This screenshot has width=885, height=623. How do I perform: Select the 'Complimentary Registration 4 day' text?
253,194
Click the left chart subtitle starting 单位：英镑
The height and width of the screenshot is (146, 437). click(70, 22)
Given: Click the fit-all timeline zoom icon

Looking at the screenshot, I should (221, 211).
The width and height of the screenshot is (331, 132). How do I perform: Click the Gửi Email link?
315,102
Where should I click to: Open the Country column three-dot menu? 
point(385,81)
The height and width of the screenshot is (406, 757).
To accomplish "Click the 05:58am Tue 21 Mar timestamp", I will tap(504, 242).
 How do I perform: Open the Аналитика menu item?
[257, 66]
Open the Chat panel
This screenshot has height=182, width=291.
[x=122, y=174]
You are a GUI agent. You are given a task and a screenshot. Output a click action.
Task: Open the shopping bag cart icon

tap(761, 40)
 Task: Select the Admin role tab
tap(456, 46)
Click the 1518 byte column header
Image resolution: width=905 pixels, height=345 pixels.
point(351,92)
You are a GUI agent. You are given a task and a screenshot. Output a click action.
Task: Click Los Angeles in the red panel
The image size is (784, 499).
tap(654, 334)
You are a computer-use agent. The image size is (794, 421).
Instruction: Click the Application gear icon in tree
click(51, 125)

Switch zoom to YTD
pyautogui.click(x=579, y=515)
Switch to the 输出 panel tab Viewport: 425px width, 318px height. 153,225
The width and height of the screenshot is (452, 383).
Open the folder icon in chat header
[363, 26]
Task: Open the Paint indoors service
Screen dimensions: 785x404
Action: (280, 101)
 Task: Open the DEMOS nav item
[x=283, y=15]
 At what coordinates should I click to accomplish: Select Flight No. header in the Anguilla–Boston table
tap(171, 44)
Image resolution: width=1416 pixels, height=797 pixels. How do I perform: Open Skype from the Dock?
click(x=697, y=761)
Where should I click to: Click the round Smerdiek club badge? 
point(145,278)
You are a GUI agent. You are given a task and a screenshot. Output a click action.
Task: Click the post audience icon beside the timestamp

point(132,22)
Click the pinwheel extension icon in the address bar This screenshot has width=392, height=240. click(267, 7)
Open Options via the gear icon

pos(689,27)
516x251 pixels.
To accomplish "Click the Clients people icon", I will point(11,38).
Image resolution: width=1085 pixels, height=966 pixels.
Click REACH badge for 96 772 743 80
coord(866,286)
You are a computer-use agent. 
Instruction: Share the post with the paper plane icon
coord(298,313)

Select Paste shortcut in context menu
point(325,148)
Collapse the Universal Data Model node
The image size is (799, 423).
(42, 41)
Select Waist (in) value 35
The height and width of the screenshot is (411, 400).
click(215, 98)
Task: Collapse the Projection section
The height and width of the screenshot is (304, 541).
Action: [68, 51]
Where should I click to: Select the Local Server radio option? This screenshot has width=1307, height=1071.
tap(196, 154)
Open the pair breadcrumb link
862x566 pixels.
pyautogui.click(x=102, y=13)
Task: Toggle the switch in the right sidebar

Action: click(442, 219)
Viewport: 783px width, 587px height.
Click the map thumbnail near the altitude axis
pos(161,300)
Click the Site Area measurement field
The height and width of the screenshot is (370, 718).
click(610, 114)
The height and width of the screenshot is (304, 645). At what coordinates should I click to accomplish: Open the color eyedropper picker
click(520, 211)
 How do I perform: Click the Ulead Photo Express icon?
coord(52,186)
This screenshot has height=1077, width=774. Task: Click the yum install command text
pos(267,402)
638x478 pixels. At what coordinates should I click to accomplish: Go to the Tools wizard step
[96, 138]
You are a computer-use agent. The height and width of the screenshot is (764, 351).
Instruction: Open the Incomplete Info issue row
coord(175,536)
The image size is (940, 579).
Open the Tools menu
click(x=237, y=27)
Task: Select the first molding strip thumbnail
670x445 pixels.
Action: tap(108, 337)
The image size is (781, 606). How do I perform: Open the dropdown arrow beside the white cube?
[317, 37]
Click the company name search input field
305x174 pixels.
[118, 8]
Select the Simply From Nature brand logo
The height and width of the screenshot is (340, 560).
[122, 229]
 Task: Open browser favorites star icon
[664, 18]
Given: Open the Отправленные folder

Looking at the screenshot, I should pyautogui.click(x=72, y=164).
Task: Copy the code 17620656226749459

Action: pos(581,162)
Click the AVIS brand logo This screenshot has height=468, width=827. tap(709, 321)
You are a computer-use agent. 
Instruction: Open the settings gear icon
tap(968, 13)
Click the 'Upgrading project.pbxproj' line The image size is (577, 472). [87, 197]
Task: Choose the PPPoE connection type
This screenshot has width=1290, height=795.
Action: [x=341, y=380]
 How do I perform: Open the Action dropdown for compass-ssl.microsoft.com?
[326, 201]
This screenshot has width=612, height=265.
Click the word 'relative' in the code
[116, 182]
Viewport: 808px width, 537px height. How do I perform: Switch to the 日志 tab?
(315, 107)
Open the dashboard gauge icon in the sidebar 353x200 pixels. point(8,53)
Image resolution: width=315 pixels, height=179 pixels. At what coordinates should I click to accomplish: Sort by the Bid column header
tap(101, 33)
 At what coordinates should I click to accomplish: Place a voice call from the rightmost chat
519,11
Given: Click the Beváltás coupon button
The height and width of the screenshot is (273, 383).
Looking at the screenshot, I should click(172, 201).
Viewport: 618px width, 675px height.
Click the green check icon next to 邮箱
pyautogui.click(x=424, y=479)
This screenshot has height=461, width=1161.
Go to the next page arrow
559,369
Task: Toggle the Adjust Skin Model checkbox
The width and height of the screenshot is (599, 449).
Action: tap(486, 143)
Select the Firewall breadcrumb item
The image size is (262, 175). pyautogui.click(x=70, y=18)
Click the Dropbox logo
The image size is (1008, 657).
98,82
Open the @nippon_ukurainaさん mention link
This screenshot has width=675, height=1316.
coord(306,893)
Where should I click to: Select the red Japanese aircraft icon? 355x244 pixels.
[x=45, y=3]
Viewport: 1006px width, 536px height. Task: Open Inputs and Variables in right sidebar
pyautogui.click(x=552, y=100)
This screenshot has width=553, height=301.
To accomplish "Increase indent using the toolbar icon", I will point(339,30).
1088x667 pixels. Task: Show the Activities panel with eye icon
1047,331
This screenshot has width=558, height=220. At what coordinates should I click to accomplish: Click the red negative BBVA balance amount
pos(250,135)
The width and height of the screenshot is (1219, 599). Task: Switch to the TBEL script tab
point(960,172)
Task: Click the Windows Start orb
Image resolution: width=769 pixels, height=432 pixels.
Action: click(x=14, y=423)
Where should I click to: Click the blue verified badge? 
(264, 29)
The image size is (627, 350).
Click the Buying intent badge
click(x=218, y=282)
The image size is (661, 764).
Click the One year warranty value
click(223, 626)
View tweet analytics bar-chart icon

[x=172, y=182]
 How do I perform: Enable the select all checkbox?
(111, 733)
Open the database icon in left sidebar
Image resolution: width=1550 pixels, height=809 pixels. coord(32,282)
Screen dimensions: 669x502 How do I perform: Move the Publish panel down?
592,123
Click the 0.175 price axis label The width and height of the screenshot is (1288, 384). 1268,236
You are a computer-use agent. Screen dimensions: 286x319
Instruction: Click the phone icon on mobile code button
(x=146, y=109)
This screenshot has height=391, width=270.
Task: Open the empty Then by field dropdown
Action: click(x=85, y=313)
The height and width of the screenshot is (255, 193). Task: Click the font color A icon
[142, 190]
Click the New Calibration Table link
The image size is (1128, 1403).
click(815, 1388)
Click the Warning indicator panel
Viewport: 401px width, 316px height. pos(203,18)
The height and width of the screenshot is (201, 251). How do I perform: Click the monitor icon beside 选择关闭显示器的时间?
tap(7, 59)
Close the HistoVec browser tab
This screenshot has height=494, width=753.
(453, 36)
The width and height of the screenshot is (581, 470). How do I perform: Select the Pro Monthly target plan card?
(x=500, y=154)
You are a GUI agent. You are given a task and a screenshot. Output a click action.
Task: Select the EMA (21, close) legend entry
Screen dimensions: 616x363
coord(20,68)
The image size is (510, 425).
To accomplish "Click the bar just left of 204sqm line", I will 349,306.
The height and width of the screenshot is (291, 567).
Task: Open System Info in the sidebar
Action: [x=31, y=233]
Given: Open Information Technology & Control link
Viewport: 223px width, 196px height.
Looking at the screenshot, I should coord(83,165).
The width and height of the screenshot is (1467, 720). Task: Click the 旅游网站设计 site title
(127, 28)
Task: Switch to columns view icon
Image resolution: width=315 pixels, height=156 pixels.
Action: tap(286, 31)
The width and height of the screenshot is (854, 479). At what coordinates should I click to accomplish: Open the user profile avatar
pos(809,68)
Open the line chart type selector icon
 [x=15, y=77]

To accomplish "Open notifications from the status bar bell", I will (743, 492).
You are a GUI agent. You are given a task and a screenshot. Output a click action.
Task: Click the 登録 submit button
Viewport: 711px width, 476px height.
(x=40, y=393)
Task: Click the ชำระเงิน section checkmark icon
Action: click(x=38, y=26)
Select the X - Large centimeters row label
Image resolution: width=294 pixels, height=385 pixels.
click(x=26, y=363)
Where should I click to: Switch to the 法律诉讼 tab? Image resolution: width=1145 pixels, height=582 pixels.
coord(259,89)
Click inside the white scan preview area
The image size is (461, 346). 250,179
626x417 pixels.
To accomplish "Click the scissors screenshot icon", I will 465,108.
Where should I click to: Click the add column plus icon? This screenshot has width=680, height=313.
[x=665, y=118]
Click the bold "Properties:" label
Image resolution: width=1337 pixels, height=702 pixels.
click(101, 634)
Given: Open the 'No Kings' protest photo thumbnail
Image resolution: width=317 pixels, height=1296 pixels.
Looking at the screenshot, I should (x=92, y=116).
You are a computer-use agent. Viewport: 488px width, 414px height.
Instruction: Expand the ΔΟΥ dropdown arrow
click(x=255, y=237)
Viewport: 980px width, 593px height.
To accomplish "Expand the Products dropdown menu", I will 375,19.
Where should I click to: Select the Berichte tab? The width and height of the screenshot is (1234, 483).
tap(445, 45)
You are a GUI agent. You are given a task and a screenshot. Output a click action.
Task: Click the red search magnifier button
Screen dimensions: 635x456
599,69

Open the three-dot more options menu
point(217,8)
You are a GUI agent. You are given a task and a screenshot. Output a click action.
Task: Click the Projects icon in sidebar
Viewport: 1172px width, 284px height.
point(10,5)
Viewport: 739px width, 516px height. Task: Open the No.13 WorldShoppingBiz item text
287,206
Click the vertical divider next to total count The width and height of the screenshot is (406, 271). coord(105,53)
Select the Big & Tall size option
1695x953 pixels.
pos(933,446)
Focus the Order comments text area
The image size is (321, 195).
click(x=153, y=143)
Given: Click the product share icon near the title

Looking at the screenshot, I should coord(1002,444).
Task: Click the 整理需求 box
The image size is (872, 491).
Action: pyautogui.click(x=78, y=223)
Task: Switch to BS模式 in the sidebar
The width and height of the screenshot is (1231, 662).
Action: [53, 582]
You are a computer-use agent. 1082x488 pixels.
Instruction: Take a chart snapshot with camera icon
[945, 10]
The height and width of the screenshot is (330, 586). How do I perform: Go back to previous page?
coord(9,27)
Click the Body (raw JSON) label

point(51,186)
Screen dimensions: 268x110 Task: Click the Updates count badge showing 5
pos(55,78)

# # # # #

I'd like the lines above from the one with "Select Paste shortcut in context menu" up to and including the one with "You are a computer-use agent. The height" copied exactly, with no other lines.

Solution to the problem:
Select Paste shortcut in context menu
point(325,148)
Collapse the Universal Data Model node
The image size is (799, 423).
(42, 41)
Select Waist (in) value 35
The height and width of the screenshot is (411, 400).
click(215, 98)
Task: Collapse the Projection section
The height and width of the screenshot is (304, 541).
Action: [68, 51]
Where should I click to: Select the Local Server radio option? This screenshot has width=1307, height=1071.
tap(196, 154)
Open the pair breadcrumb link
862x566 pixels.
pyautogui.click(x=102, y=13)
Task: Toggle the switch in the right sidebar

Action: click(442, 219)
Viewport: 783px width, 587px height.
Click the map thumbnail near the altitude axis
pos(161,300)
Click the Site Area measurement field
The height and width of the screenshot is (370, 718).
click(610, 114)
The height and width of the screenshot is (304, 645). At what coordinates should I click to accomplish: Open the color eyedropper picker
click(520, 211)
 How do I perform: Click the Ulead Photo Express icon?
coord(52,186)
This screenshot has height=1077, width=774. Task: Click the yum install command text
pos(267,402)
638x478 pixels. At what coordinates should I click to accomplish: Go to the Tools wizard step
[96, 138]
You are a computer-use agent. The height and width of the screenshot is (764, 351).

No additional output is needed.